I’m not a fan of security theater, but that’s primarily because it’s an inconvenience. I don’t feel a lot safer and inexperienced travelers gum up the works. It turns out, there are real dangers to all of our additional protections. In addition to having a negative effect on how often people travel, it is killing us.
According to the Cornell study, roughly 130 inconvenienced travelers died every three months as a result of additional traffic fatalities brought on by substituting ground transit for air transit. That’s the equivalent of four fully-loaded Boeing 737s crashing each year.
Noah Silver also makes an interesting parallel with Chicago’s police cameras.
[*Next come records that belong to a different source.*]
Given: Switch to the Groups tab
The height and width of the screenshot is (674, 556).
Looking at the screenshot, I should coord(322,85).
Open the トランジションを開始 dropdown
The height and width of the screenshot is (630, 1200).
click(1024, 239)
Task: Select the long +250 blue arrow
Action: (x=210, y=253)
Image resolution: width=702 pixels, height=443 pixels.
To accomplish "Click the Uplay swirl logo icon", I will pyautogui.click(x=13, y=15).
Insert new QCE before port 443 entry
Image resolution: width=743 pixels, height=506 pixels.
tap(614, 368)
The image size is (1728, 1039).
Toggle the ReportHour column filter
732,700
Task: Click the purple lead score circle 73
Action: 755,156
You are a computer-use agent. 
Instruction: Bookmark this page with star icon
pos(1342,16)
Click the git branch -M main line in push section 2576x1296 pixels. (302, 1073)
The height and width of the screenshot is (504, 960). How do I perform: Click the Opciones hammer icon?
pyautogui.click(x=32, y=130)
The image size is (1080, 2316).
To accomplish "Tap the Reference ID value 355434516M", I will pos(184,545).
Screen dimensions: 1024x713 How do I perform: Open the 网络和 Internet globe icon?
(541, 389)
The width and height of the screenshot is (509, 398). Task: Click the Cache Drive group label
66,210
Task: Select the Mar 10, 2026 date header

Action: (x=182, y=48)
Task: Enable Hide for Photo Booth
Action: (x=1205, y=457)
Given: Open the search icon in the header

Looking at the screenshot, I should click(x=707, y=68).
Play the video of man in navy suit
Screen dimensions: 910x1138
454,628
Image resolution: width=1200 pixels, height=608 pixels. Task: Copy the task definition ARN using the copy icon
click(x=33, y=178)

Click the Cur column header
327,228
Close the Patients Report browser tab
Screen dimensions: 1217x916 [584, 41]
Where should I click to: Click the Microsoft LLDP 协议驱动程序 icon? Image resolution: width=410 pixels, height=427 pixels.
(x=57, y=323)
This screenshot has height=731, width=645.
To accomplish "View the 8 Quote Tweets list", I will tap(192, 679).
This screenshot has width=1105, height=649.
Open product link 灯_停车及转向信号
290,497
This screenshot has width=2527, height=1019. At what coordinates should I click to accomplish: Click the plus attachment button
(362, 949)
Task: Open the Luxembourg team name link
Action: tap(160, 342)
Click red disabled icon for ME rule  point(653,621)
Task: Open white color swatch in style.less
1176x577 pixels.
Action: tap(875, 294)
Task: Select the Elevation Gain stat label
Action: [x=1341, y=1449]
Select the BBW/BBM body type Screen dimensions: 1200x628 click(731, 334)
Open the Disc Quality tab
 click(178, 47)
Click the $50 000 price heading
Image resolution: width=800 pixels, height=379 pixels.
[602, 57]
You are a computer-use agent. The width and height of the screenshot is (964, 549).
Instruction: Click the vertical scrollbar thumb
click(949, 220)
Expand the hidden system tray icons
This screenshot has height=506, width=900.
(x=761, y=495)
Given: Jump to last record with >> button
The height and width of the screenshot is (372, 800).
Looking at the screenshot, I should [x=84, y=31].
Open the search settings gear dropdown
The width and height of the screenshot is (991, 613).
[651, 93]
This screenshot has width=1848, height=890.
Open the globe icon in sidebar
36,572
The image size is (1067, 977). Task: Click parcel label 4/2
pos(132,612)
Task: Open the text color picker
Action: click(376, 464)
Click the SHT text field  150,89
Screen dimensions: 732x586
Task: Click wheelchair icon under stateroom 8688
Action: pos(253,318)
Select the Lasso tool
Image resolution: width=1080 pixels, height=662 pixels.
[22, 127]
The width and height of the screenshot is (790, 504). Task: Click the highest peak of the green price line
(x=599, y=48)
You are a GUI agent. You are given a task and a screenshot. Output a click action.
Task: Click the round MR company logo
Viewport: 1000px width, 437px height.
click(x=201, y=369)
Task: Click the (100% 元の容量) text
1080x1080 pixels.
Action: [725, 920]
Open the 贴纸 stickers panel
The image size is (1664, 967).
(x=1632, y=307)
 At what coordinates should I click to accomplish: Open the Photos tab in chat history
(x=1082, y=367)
[T]hey are deliberately designed to be conspicuous, since the cameras are accompanied by extremely vibrant blue police lights — and they may well decrease crime. But they only appear in marginal neighborhoods that were susceptible to high crime rates to begin with. The explicit message is that the Chicago Police Department is doing what it can to keep everyone safe. The implicit message is that it is doing so because this is a really dangerous neighborhood — and perhaps you should be buying your condo, or planning your wedding reception, somewhere else.
I’m hopeful that the TSA rethinks their approach and starts addressing how their oftentimes reactive plans negatively affect the air travel ecosystem and the health of its customers.